WHAT TO DO
The entries below hold a line with "The height and" and a line with "the locate current". Return those lines and all that lie between them, exactly and only.

PROVIDED MATERIAL
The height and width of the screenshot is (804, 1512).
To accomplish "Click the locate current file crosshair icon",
* * *
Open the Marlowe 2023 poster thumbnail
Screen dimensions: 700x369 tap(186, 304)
--
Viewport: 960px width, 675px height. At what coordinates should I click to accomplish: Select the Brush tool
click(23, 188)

ANSWER FOR THE TASK
The height and width of the screenshot is (804, 1512).
To accomplish "Click the locate current file crosshair icon",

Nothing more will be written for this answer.